Other robotic surgical procedures are learning from spinal surgeries. Learn more about Minimally Invasive Spine Surgery in Dr. Anthony Leone’s Knowledge Center.
The noted success minimally invasive robotic spine surgeries have shown are rippling to other medical areas. A new robotic drill can now perform skull surgery as much as fifty times faster than conventional skull surgeries done by hand. The upcoming machine is automated and reduces typical hand drill surgeries of two hours down to an astonishing two and a half minutes. Like spine surgery – this new procedure for skull operations promises small incisions. Infections are decreased and the incisions that are made are clean and safe.
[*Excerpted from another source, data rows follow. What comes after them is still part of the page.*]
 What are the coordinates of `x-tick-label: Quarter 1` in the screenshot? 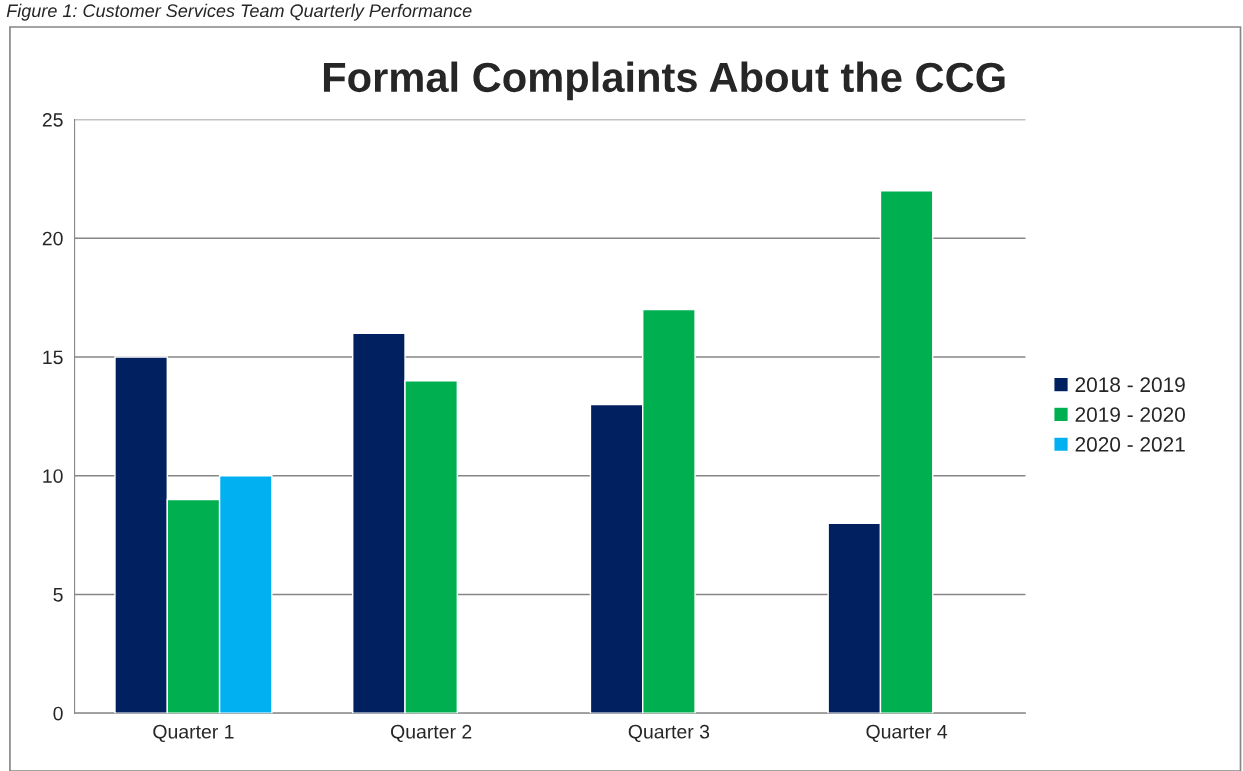 It's located at (194, 734).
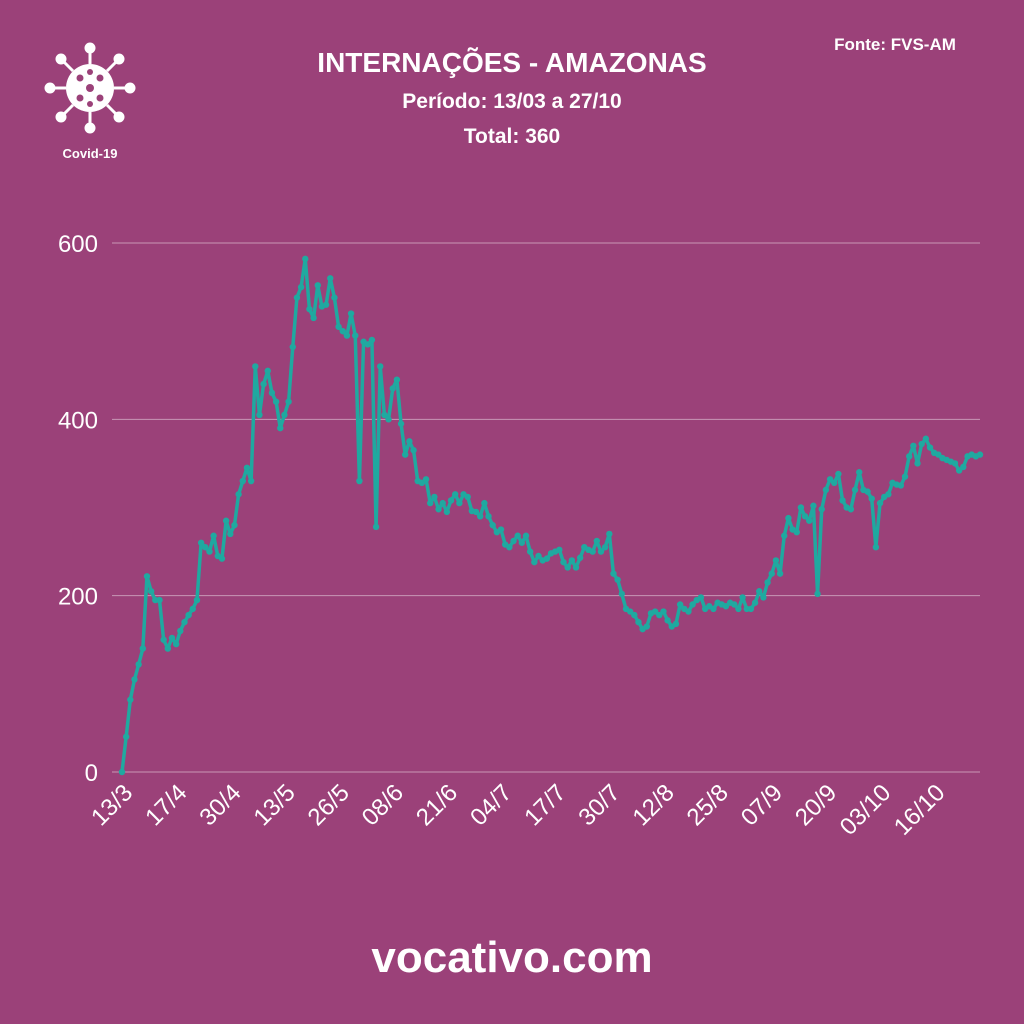  What do you see at coordinates (78, 244) in the screenshot?
I see `y-tick-label: 600` at bounding box center [78, 244].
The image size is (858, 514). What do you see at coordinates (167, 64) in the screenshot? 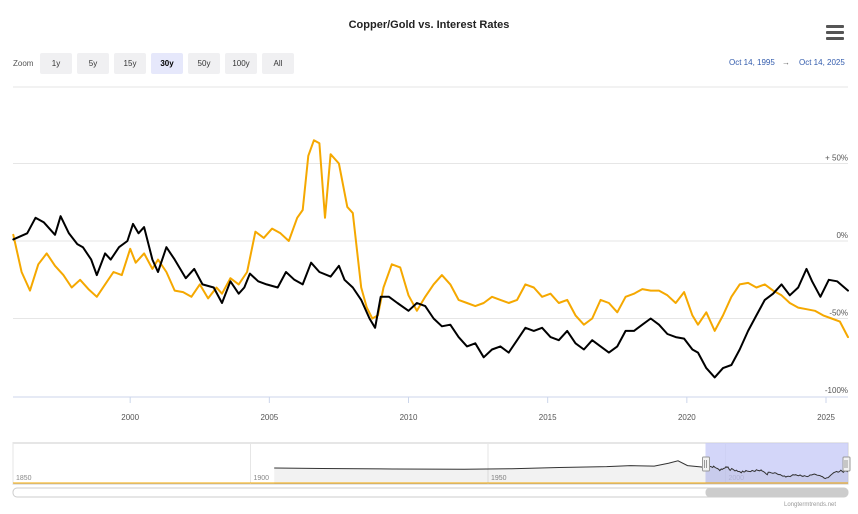
I see `zoom-button-30y: 30y` at bounding box center [167, 64].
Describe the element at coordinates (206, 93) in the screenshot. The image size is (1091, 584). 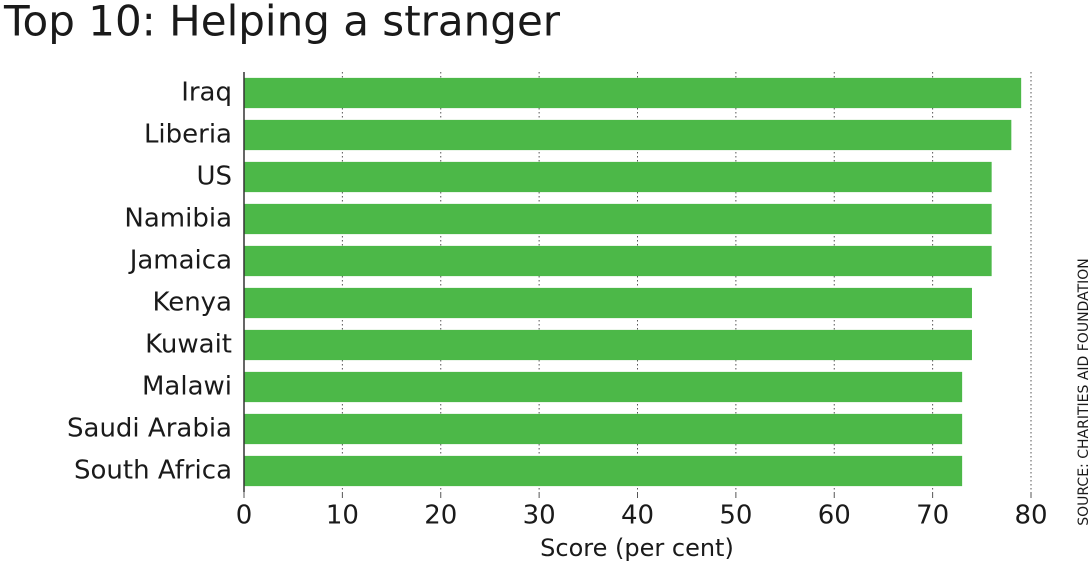
I see `y-tick-label: Iraq` at that location.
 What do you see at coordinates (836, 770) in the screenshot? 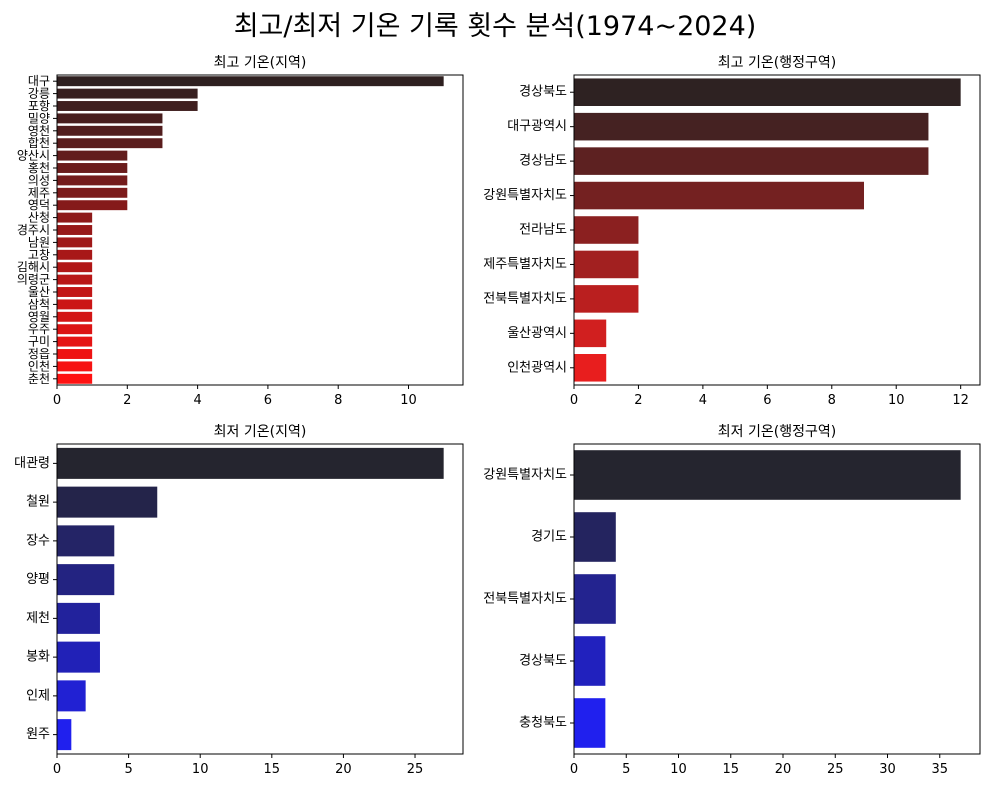
I see `low-province-xtick-label: 25` at bounding box center [836, 770].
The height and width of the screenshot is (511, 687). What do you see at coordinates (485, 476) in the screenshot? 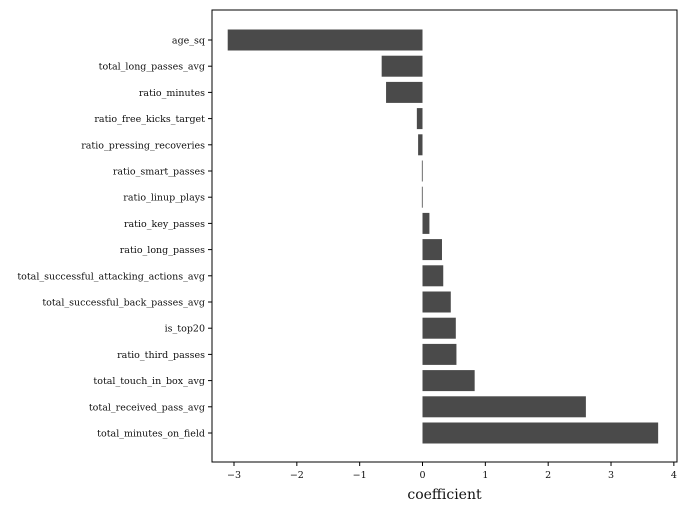
I see `x-tick-label: 1` at bounding box center [485, 476].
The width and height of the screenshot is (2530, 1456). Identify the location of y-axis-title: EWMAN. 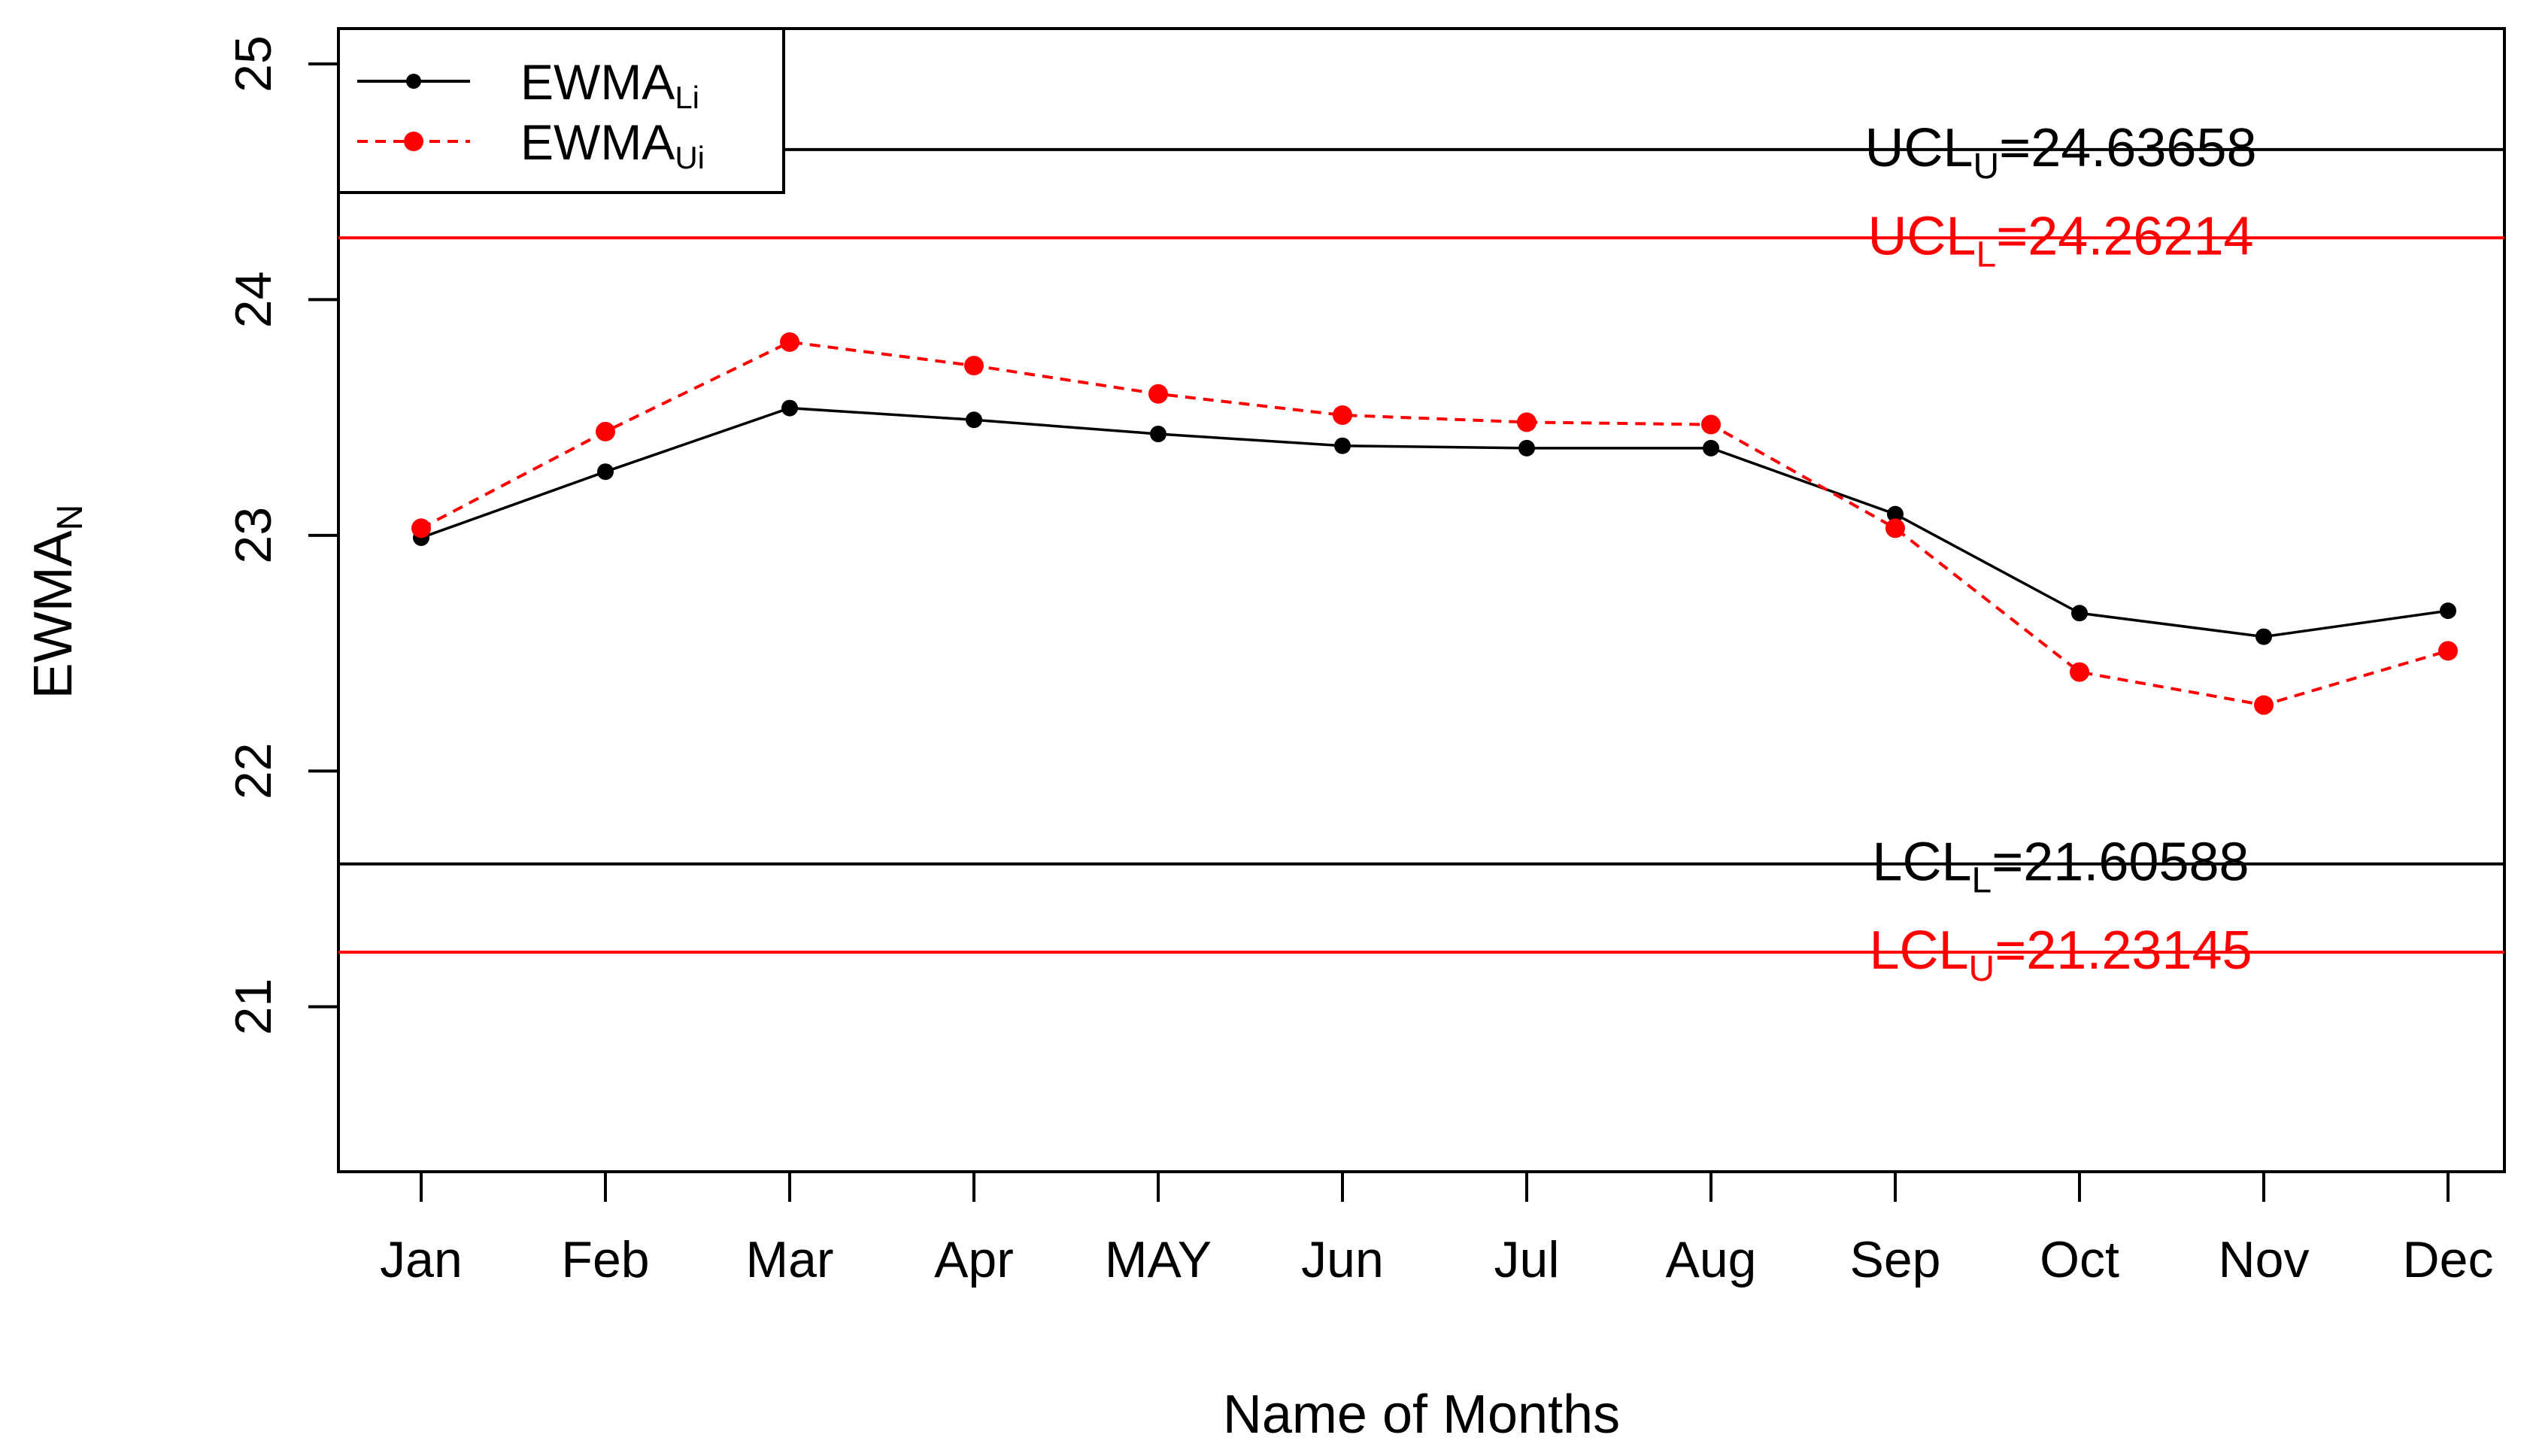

The world’s first dual robotic spine surgery has been conducted. Learn more about Minimally Invasive Spine Surgery in Dr. Anthony Leone’s Knowledge Center.
A Factory worker hailing from Jerusalem has undergone a miraculous procedure that has gotten him back to work and back to a normal life in no time. Aharon Schwartz broke his leg and six spinal vertebrae. A three hour procedure conducted in a Jerusalem hospital used two robots to assist in the surgery. One of the robots was the infamous Mazor robot fueled by the Mazor Renaissance® software. There was no need for CT scans or post-surgery xrays as a result of using the guidance system.
Studies show robotic spine surgery reduced length of stay. Learn more about Minimally Invasive Spine Surgery in Dr. Anthony Leone’s Knowledge Center.
A study was conducted comparing the newer robotic spine surgery procedure to traditional fluoroscopic procedures in spinal fusions. it was concluded that minimally invasive robotic spine surgery procedures significantly reduced the radiation exposure and length of stay for all patients who underwent the procedure. Tissue trauma was extensive in the traditional surgical procedure and also yielded excessive blood loss, neurological damage, and postoperative pain. These same negative factors were not found in the group who underwent the robotic spine surgery.